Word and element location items

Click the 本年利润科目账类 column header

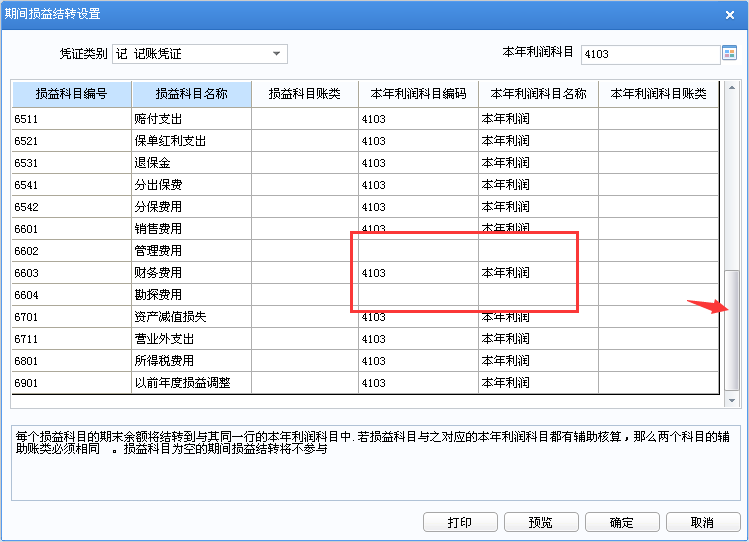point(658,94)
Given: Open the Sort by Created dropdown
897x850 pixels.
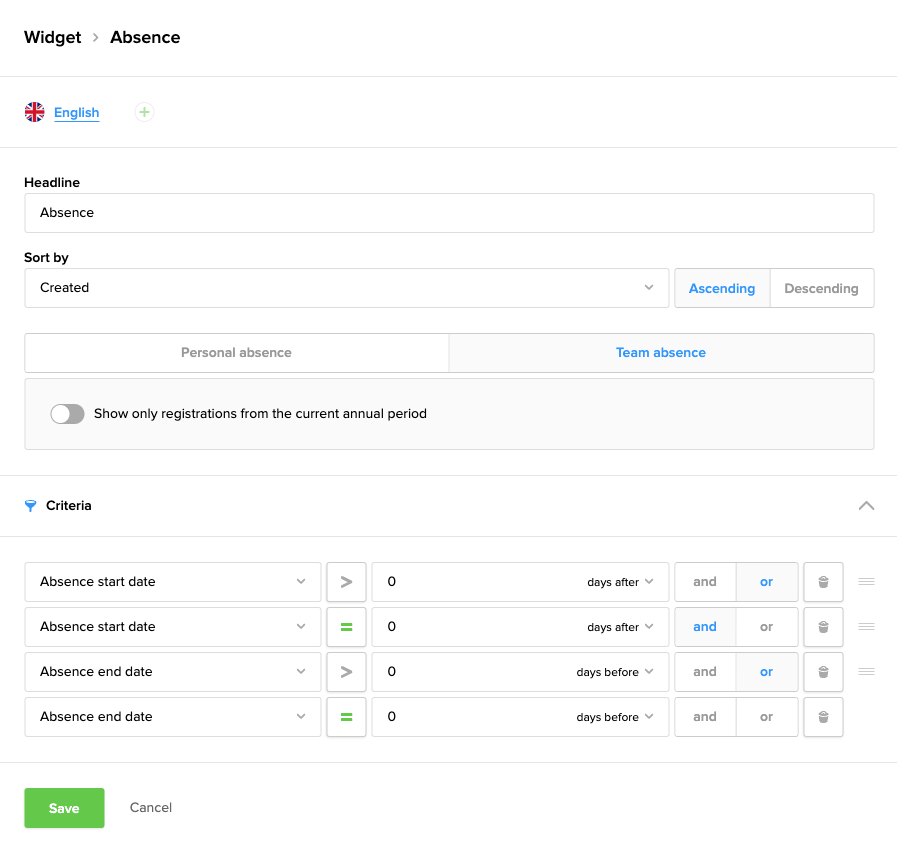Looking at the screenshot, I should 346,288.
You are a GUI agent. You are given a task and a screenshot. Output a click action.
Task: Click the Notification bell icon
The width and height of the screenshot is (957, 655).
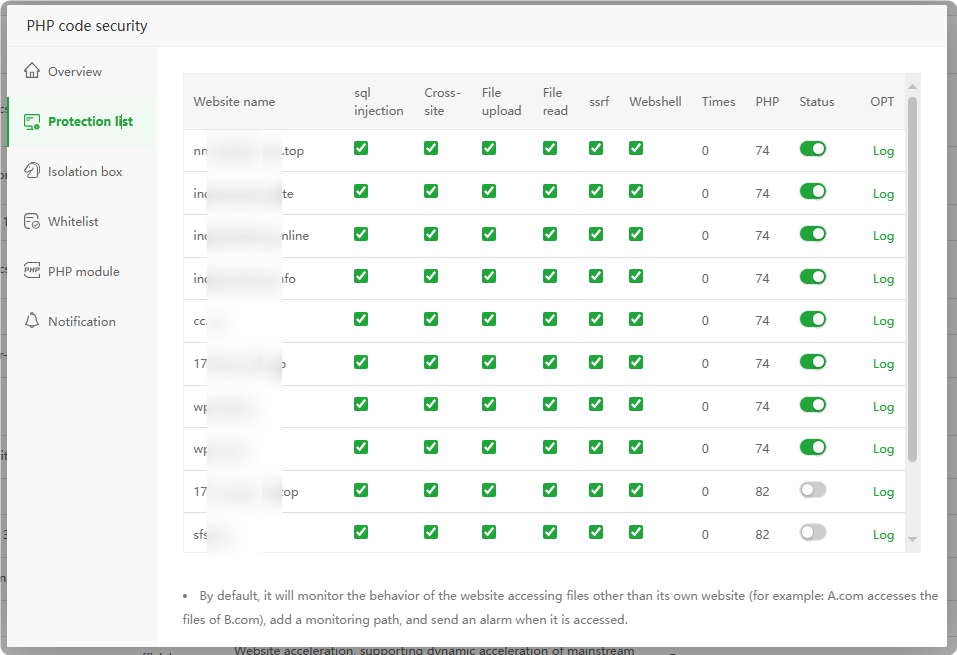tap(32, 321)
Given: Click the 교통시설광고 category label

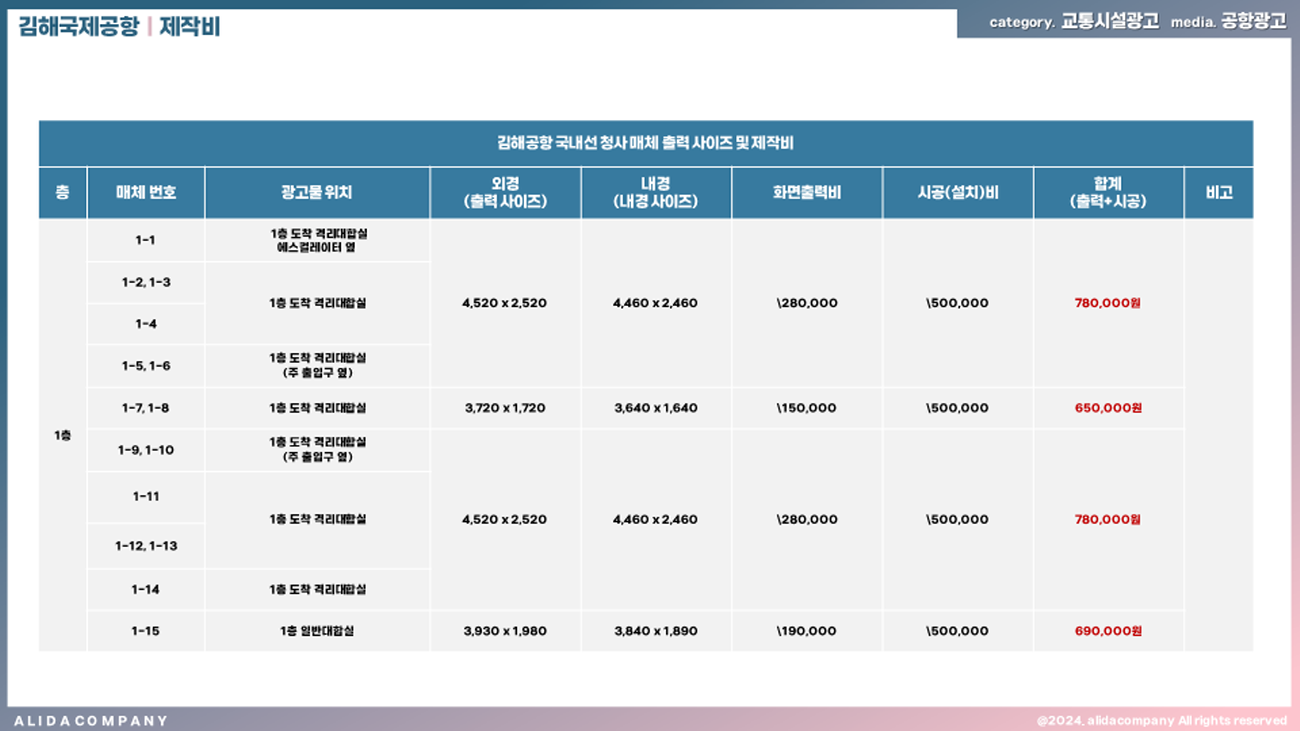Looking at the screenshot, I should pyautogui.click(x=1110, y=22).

...

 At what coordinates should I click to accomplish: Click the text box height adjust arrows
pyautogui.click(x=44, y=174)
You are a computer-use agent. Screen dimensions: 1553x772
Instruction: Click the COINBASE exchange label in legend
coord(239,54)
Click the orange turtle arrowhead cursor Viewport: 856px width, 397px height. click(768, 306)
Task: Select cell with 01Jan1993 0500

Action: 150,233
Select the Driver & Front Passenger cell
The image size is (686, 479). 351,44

Directive: Reproduce the items starting at the line containing "Click the 本年利润科目账类 column header" and ending at the line containing "should pyautogui.click(x=1110, y=22).", changing "dropdown" to "menu" and keeping everything else unchanged. Omit the pictures from your answer.

Exercise output:
Click the 本年利润科目账类 column header

point(658,94)
Given: Open the Sort by Created menu
897x850 pixels.
Looking at the screenshot, I should 346,288.
You are a GUI agent. You are given a task and a screenshot. Output a click action.
Task: Click the Notification bell icon
The width and height of the screenshot is (957, 655).
tap(32, 321)
Given: Click the 교통시설광고 category label

Looking at the screenshot, I should pyautogui.click(x=1110, y=22).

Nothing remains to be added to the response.